Furthermore, how would another Ring benefit him? As far as I know and have understood, the One was supposed to control the other Great Rings and those who wore them. It enhanced Sauron’s powers only by accumulating the powers of the other ring-bearers. That means, without other Rings, the One was pretty useless to Sauron. Actually it was not useless because it contained a part of Sauron’s spirit, but Sauron before the forging of the Ring and Sauron afterwards wearing the Ring, would be the same. So, why bother making another Ring, when there would be no benefits but only dangers?


----------



## Jesse (Feb 11, 2003)

Ok, what I'm curious about is why Sauron put all his power in the One Ring??? Is there a specific reason for this?


----------



## Ithrynluin (Feb 11, 2003)

To put it simply: he wanted to enhance his power and extend his domination over all living things.


----------



## Wonko The Sane (Feb 11, 2003)

And in order to enslave a world you need a tremendous amount of power.

He needed to be the ABSOLUTE MOST POWERFUL and a more powerful ring would give him that.


----------



## Mirabella (Feb 11, 2003)

Suppose Sauron had tried to forge a new Ring of Power.
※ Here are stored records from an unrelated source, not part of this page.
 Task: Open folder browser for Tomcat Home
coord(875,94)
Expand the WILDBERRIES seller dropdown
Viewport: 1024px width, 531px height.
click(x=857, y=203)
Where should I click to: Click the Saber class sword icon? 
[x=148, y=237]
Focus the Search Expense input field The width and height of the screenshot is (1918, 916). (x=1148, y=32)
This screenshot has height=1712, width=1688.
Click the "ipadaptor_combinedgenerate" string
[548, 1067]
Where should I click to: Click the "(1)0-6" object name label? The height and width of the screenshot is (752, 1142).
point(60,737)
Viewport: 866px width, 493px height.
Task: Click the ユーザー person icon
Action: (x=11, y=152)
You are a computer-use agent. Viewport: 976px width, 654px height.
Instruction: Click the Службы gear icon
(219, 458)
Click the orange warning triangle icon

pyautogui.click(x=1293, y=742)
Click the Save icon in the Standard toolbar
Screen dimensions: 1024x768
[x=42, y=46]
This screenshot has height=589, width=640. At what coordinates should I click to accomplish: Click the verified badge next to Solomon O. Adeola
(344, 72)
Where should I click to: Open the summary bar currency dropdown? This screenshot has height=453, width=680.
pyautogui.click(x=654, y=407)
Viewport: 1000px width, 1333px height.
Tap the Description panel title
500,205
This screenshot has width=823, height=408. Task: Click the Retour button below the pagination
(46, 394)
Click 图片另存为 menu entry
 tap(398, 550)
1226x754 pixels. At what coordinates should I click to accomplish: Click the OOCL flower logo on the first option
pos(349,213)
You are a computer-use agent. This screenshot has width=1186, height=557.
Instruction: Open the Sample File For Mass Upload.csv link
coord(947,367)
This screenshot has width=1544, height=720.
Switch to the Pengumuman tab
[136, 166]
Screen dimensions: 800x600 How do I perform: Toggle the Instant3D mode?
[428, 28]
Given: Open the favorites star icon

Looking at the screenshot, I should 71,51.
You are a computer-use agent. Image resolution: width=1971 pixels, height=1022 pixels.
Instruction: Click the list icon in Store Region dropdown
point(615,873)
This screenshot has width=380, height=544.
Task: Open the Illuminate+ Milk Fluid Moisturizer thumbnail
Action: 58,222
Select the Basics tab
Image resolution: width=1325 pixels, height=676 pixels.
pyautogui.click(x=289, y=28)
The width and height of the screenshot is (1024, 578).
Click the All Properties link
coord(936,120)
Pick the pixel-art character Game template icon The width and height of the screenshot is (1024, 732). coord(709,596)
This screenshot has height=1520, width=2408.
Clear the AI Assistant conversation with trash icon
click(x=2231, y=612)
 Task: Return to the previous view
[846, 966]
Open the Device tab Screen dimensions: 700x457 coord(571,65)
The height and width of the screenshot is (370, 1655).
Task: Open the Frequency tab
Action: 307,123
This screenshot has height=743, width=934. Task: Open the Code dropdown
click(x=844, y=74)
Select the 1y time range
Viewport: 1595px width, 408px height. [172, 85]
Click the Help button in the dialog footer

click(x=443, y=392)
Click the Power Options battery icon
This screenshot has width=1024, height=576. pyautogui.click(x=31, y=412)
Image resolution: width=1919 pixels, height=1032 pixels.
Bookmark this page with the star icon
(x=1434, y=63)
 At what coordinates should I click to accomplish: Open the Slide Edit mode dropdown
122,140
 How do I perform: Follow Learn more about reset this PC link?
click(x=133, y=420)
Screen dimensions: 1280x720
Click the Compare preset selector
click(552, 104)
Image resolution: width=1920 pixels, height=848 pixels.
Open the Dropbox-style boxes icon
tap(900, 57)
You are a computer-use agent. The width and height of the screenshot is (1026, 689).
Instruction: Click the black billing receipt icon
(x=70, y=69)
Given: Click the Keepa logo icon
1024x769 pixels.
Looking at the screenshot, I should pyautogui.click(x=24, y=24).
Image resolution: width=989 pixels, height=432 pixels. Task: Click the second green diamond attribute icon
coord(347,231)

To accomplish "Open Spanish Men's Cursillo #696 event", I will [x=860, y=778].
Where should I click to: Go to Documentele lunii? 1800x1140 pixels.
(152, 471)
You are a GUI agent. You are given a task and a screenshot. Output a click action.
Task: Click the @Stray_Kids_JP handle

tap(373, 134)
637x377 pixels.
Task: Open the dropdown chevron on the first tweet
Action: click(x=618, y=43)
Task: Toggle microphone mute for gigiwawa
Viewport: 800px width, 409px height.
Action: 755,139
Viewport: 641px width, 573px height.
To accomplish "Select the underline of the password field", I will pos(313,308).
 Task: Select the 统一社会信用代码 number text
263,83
He doesn't have the first, so he doesn't have the "great part" of the strength he poured into it. Forging a second ring means giving up more of his own native strength and weakening himself further. It just makes more sense IMO for him to try and recover the original One Ring than to forge a new one.


----------



## Ithrynluin (Feb 11, 2003)

Also: If Sauron could forge more than one of his Great Rings, he could have just forged several "One Rings" at the very beggining and enslave ME in a "blitzkrieg". This does sound absurd, but I'm going by Anc's statement that Sauron maybe could forge another great ring. I don't think he could ever repeat the forging of the One (and I more than suspect that Anc knows this too, but is only toying with us).


----------



## BlackCaptain (Feb 11, 2003)

So what I dont understand is how Sauron can amplify his power... by puting it into a ring. If he puts all of his power into a ring, how does that make him more powerful?


----------



## gate7ole (Feb 11, 2003)

> So what I dont understand is how Sauron can amplify his power... by puting it into a ring. If he puts all of his power into a ring, how does that make him more powerful?


As I understand it, the ring works in accordance with the other Great Rings. It accumulates the strength, power, knowledge of the bearers of those rings into the One Ring and thus Sauron can use this power for himself. That why I previously mentioned that the One without the other Great Rings is useless.


----------



## BlackCaptain (Feb 11, 2003)

ooooo... that makes alot of sense. Thankx!


----------



## Ithrynluin (Feb 11, 2003)

> _Originally posted by gate7ole _
> *As I understand it, the ring works in accordance with the other Great Rings. It accumulates the strength, power, knowledge of the bearers of those rings into the One Ring and thus Sauron can use this power for himself. That why I previously mentioned that the One without the other Great Rings is useless. *



I'm having difficulties understanding this. What if the other Great Rings were lost for example? Then Sauron's ring would be completely useless. The One Ring cannot function on this principle.
The act of forging itself, the knowledge and power that were put into it is what makes Sauron's ring superior and amplifies his powers. He cannot "use" the power of the other ring bearers, he can see into their hearts, see what their intentions are and use that information to defeat them.


----------



## olorin the maia (Feb 11, 2003)

The One Ring was unique, and its power was derived from the spirit of Sauron, who wished to have dominion over others. It was made exceedingly powerful to enable him to enslave the Keepers of the Three, which were also very powerful rings in their own right. He forfeited the ability to make another Ring because of the power he allowed to pass into making the One. A common thread occurs throughout Tolkien's writings on Middle-Earth: Morgoth, Feanor, Elbereth, the Valar, all are able to accomplish great things once, and only once. Sauron could not have conceived of making another Ring, any more than the Silmarils could have been duplicated by Feanor.


----------



## Ancalagon (Feb 12, 2003)

See, now there is another point worth investagation! Could Fëanor have fashioned another Silmaril if Melkor had not destroyed the great Trees?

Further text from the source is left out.